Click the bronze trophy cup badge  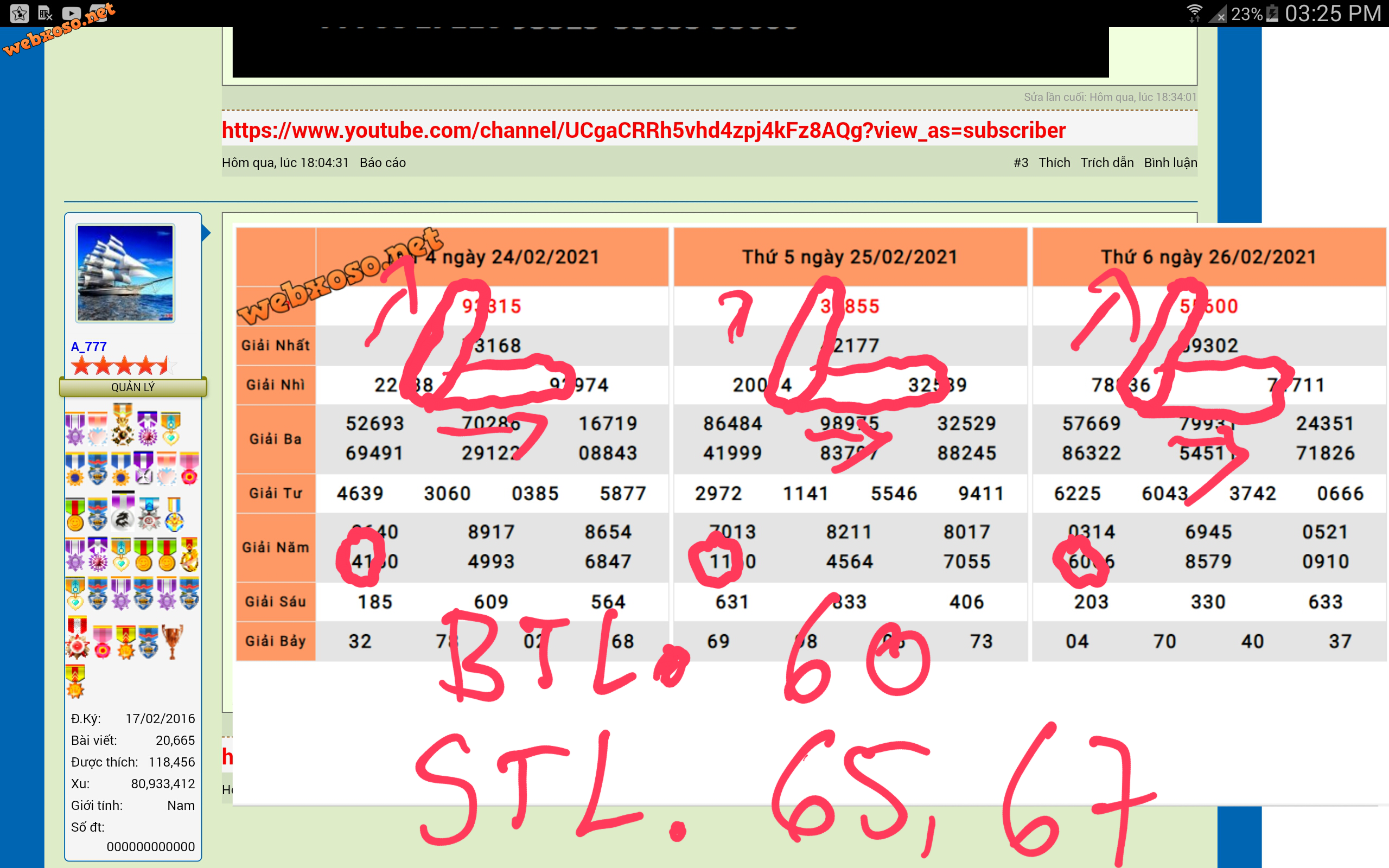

----

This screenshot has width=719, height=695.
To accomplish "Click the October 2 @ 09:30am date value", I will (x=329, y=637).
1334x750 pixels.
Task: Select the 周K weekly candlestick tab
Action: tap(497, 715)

----

### SET EXERCISE
Reproduce the part that opens with the line containing "This screenshot has width=719, height=695." and closes with the line containing "Action: tap(497, 715)", switching "screenshot" to "capture" and leaving everything else unchanged.

### FULL OUTPUT
This capture has width=719, height=695.
To accomplish "Click the October 2 @ 09:30am date value", I will (x=329, y=637).
1334x750 pixels.
Task: Select the 周K weekly candlestick tab
Action: tap(497, 715)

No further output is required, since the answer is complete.